Soyons sérieux, si on installait un détecteur de mensonges aux portes de l’Assemblée nationale, on n’atteindrait probablement pas le quorum…

jeudi 1 mai 2014

Certifié 100% libre de subventions

Le Journal de Québec ( p.20 ) et Journal de Montréal (p.36), 1er mai 2014.

Afin d’informer les consommateurs, certains produits s’affichent « bios » ou « fabriqués au Québec ». Pourquoi pas!
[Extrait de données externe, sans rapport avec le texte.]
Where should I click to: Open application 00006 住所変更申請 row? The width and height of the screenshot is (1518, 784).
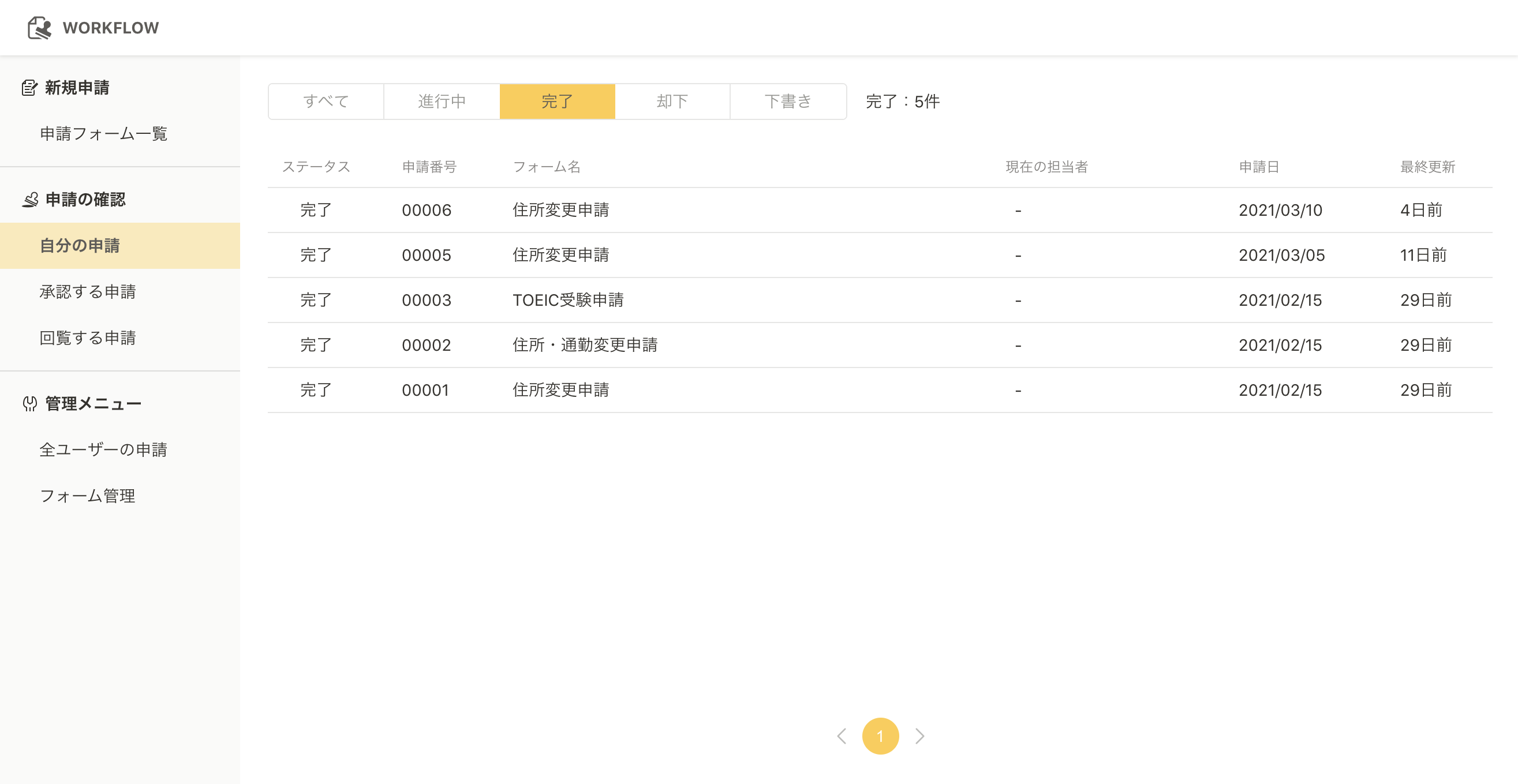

Personnellement, j’apprécierais que les entreprises et les organismes qui survivent et prospèrent sans aide de l’État affiche le logo suivant : « certifié 100% libre de subventions ».
Une économie dopée aux subventions
Si l’on additionnait les programmes d’aide financière proposés par nos gouvernements fédéral, provincial et municipal, on en dénombrerait des milliers. Le seul gouvernement du Québec en compte plus de 800 : des subventions pour les organismes, les entreprises, les festivals, etc.
Vous avez un projet farfelu? Qu’importe, il y a sûrement une firme de démarchage ou un lobbyiste qui tirera profit à vous trouver une subvention quelque part au gouvernement.
L’État finance directement ou indirectement à peu près n’importe quoi. Tellement, qu’il est  plus difficile de trouver un organisme ou une entreprise non subventionné que l’inverse.
Certifier les organismes et les entreprises.
Le logo « certifié 100 % libre de subventions » attesterait que l’organisme ou l’entreprise en question ne reçoit aucune aide financière de l’État.
Ce faisant, il permettrait aux consommateurs/contribuables de distinguer les initiatives économiquement viables de celles qui plombent nos finances publiques.
Ce logo enverrait également le message aux consommateurs que les employés de cette entreprise sont concentrés à le satisfaire plutôt qu’à remplir des formulaires de demandes de subvention.
Cécile Philippe (1), de l’Institut économique Molinari, croit également qu’une telle certification pourrait stimuler la générosité volontaire à l’endroit des organismes communautaires : « En donnant à une association sans subvention publique, vous avez la certitude de financer une cause dont la défense dépend de votre générosité et de celle de vos congénères ».
Valoriser l’indépendance de l’État.
Ce n’est un secret pour personne, notre économie vacille et nos finances publiques sont à bout de souffle. Malgré tout, nos entreprises et organismes continuent à dépenser des sommes considérables pour s’attirer les faveurs de l’État; des ressources qu’elles détournent d’un emploi productif vers des activités essentiellement politiques et bureaucratiques.
Si le gouvernement est sérieux dans sa volonté de réformer ses programmes, il pourrait commencer par détaxer (ex. : réduire la TPS) les produits « certifiés 100% libre de subventions » et surtaxer ceux qui reçoivent une aide financière de l’État.
Ainsi, il serait assuré de valoriser les initiatives productives et efficaces tout en pénalisant la dépendance aux subventions.
De plus, en rendant visible le coût de ses largesses, il créerait une dynamique d’autofinancement de ses subventions auprès de ceux qui vivent accrochés aux mamelles de l’État.
Bref, en affichant le logo « 100% libre de subventions », une entreprise ou un organisme nous rappellerait qu’il est possible de vivre et de prospérer sans les politiciens et les fonctionnaires de l’État. Dans un Québec intoxiqué aux subventions, cela apparaîtrait comme un exploit.